• **YOUR ASSIGNMENT**:
From the line containing "846x569 pixels." to the line containing "Task: Open Проверка" in the records below, set down every line exactly as it stands, both ends included, and skip the pictures.

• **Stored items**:

>>>>

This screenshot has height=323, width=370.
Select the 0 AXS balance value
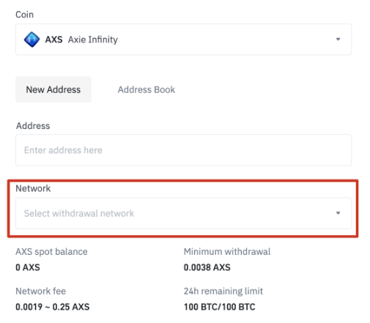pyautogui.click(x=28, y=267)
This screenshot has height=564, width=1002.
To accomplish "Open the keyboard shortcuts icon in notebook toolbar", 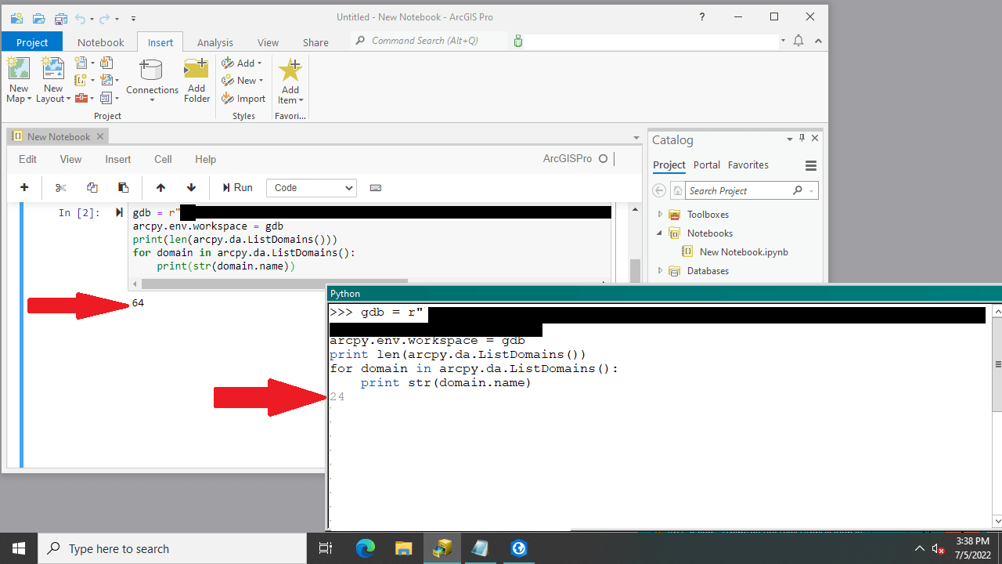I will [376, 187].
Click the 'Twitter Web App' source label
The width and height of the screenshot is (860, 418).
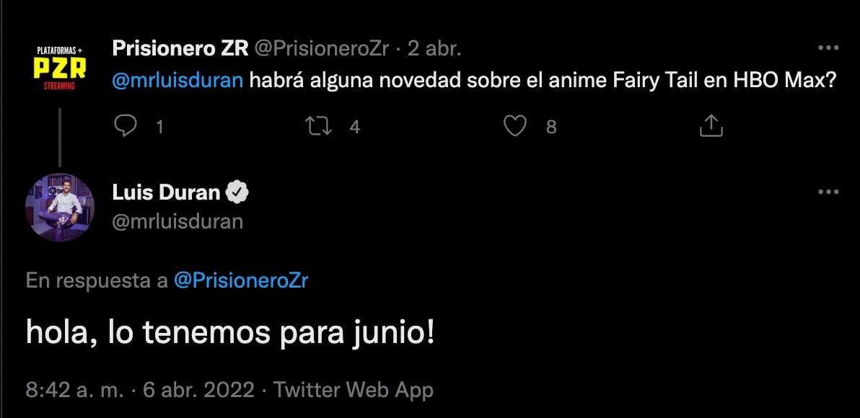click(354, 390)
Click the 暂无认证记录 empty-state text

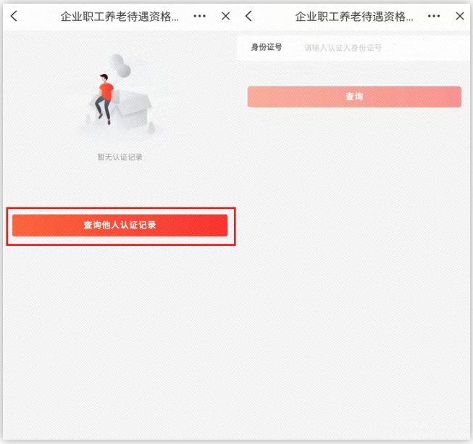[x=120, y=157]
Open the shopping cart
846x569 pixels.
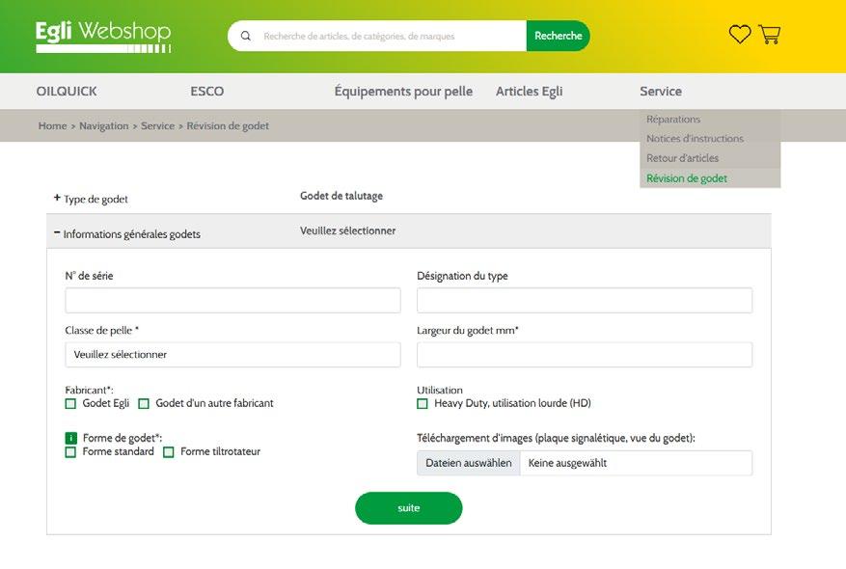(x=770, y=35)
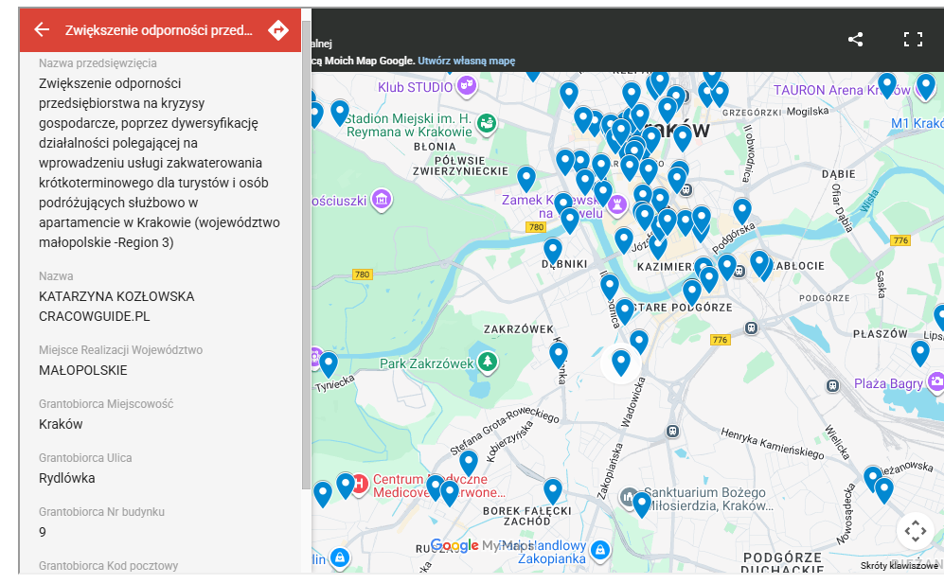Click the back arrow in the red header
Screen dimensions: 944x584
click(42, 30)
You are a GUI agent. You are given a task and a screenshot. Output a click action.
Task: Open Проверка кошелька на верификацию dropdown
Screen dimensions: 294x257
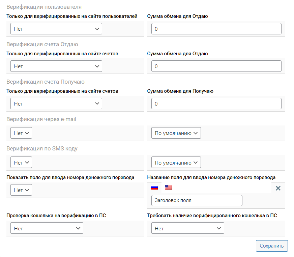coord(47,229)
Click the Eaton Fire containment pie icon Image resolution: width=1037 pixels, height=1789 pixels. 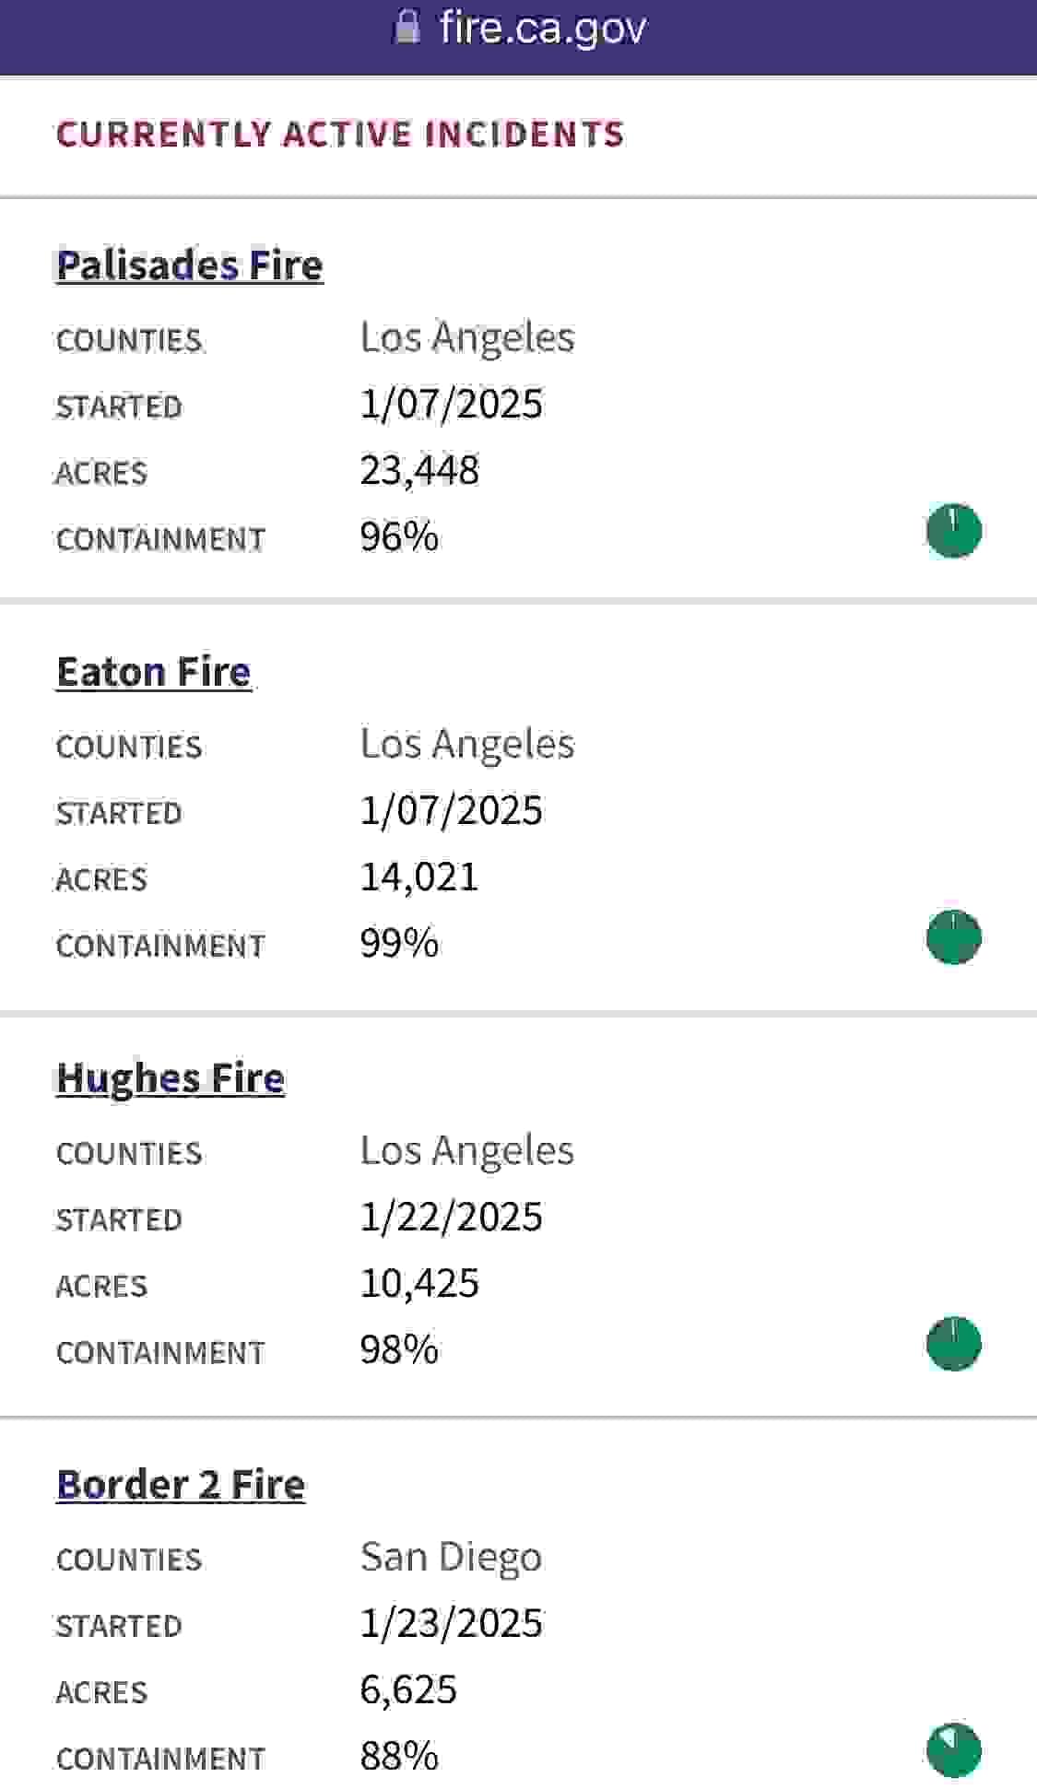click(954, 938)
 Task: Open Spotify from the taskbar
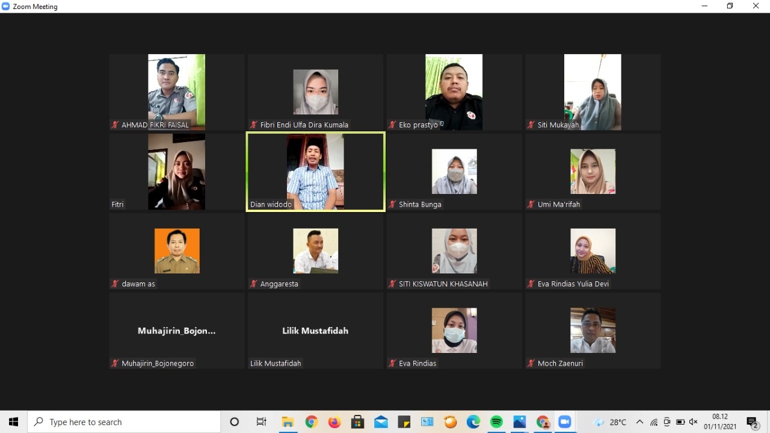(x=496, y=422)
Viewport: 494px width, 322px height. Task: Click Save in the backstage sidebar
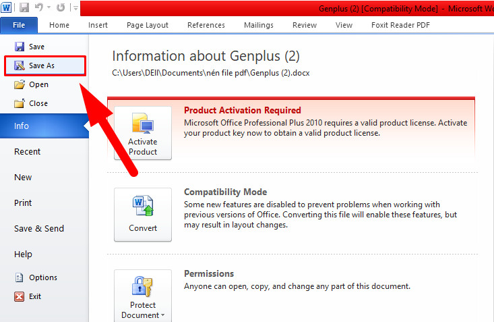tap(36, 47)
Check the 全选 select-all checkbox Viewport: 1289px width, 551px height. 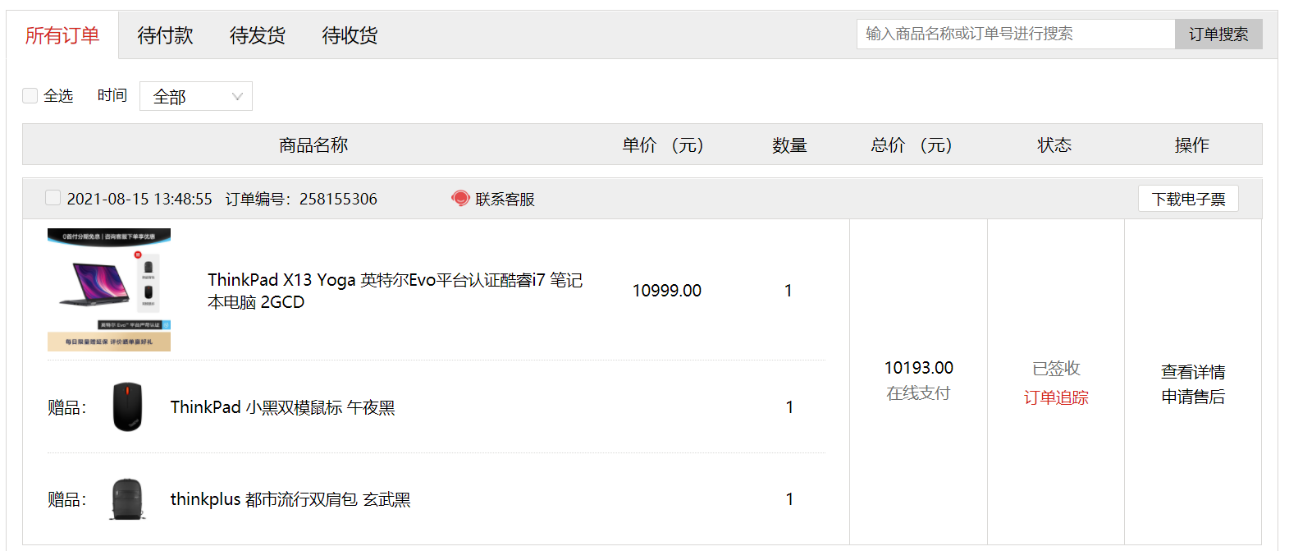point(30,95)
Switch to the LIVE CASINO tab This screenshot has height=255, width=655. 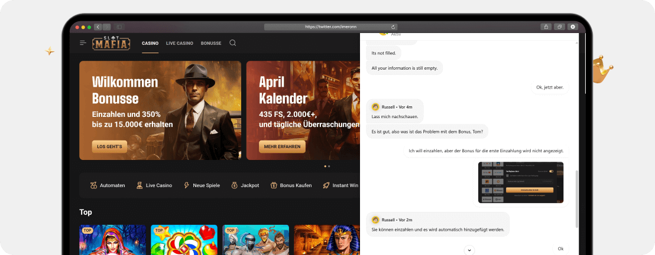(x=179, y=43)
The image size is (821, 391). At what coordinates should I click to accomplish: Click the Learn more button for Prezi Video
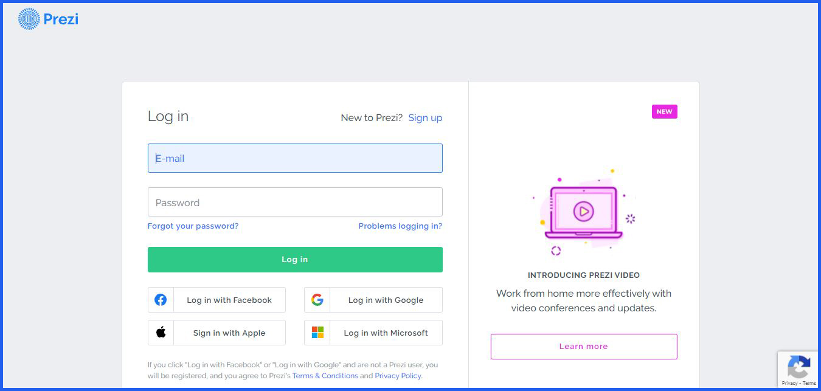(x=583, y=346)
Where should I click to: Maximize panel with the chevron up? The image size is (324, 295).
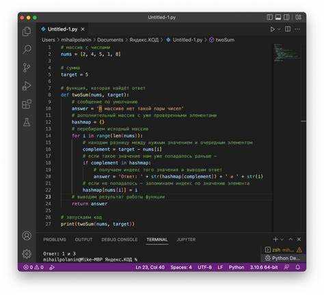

<<<<

• **RESPONSE**:
846x569 pixels.
(x=770, y=35)
Click the back arrow in the red header
Screen dimensions: 944x584
click(42, 30)
You are a GUI agent. You are given a task and a screenshot. Output a click action.
Task: Open Проверка кошелька на верификацию dropdown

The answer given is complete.